While discovering hot springs, huckleberries, old growth trees, and eventually my fear of heights too, I “fell in love outward” as poet Robinson Jeffers coined the term, and my life, now to be lived out west, was never the same again.
The Gorge is a Place for Adventure
Photo: Trapper Sutterfield |
by Thomas Gibbons
No picture, just memories: In the summer of 1940 when I was sixteen I hitchhiked up the old gorge highway to Tanner Creek. Several of us found rides with the construction workers building Bonneville Dam. This trip I was alone and planned to find the “trail” leading above the main waterfall of Tanner Creek that my friend Bill Lenahan had told me about.
At a point about one hundred yards below the falls I crossed the creek on a log jam and scrambled up a scree slope. Low and behold it ended at the opening to a gully that led steeply up to the left. The gully ended at approximately two hundred feet above the creek. A scramble left brought me out to the cliff face!
Now I was on a narrow trail, with a cliff below and above. It was so narrow I had to turn sideways to avoid my pack brushing the wall. As I proceeded upstream the narrow trail became more like a game trail, and wandered through a steep forested hillside. Passing another waterfall the canyon opened up and nice pools invited me to fish for native cutthroat.
With enough fish for dinner I looked for a bench on which to make camp. Around a bend in the creek was just the spot; but someone had erected two large cabin tents and built a nice fire pit. While debating where to make camp three adults walked into camp and said “Where did you come from?” When I told them they could hardly believe it was possible. They were engineers surveying for the main power line and construction road on the east slope of the canyon.

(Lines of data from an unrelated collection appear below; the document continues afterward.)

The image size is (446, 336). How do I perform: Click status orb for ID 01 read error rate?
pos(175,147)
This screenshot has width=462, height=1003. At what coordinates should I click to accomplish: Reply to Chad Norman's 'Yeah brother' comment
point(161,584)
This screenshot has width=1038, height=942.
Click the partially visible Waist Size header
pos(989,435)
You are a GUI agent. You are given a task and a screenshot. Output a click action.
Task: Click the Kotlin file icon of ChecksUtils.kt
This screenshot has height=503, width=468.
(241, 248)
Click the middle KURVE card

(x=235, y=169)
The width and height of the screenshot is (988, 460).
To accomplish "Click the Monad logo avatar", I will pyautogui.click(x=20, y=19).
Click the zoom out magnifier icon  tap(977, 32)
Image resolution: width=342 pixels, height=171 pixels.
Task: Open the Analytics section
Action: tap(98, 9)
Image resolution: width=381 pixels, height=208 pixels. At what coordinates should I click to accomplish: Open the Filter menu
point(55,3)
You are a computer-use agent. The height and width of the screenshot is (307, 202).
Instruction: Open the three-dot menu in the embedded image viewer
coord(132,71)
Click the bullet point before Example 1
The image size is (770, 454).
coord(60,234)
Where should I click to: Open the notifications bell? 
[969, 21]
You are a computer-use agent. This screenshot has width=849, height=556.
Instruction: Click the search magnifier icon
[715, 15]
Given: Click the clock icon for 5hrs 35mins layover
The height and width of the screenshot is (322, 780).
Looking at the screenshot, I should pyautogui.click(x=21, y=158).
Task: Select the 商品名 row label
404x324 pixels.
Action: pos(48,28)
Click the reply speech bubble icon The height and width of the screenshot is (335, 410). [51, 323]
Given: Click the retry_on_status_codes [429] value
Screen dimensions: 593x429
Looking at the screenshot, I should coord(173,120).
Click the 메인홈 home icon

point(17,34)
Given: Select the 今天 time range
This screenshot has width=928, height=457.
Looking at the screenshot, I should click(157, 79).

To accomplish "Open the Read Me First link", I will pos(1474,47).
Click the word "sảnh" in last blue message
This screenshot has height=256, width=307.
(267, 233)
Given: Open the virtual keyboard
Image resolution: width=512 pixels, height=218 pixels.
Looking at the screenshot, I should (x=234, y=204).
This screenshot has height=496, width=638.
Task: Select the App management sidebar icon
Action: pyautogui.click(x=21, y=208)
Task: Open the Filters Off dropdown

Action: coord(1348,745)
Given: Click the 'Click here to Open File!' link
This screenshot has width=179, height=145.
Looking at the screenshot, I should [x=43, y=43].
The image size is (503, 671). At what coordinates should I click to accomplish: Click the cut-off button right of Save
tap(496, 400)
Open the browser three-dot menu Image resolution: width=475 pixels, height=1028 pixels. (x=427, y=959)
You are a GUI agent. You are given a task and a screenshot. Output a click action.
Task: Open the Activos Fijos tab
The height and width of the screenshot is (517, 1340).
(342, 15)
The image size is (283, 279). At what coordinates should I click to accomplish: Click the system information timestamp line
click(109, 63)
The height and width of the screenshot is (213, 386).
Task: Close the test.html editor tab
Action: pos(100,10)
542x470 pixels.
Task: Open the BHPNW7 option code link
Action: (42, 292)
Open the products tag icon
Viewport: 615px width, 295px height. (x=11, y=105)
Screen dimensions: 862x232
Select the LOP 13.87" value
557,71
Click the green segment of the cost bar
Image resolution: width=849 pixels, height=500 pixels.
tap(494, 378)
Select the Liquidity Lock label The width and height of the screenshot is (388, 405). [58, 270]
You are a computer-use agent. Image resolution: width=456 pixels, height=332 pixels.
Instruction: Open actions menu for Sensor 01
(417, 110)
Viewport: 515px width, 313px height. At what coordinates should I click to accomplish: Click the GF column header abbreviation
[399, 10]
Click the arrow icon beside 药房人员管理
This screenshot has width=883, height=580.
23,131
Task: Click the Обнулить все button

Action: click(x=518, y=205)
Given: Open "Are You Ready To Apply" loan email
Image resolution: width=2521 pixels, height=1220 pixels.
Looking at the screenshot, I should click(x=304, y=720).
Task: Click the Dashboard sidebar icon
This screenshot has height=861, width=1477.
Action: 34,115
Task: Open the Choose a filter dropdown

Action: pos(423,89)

One of them knew my parents and suggested it might be wise to join them the next morning, a Saturday, to hike out. Upstream we connected with a trail that led about two miles to a road heading west to Larch Mountain. About fifteen years later I did the hike with my young bride, later Mazama President Lois Gibbons. When we got to the game trail we turned up slope to Munra Point ridge and down the rough trail to I-84.
A few years later I led a Mazama hike up the route. Unfortunately the trip is no longer possible. A crack in the gully over time widened from erosion and expansion from ice and the whole wall on the creek side fell into the creek and created a partial dam. But a few of us have great memories of a beautiful, and adventurous, trip!
The Gorge Will Rise Again
Photo: Sandor Lao |
by Reena Clements
Every winter, AYM is invited to visit the Trails Club of Oregon’s Nesika Lodge for an overnight backpack trip. Nesika, nestled near Multnomah Falls and Larch Mountain, recently lost both dorms to the Eagle Creek Fire, while the main lodge appears to be standing. A longstanding winter tradition, the annual Nesika trip is the perfect way to introduce our members to backpacking and to both our group and a sister hiking organization.
We have many fond memories and traditions at Nesika, both exploring trails, finding an old Buick deep in the Gorge and making new friends through board games, a potluck, trying to bake bread in the oven, and watching the Empire Builder go by on the opposite side of the Gorge. AYM feels deeply for the buildings Nesika has lost and will be there for Trails Club when the time comes to rebuild.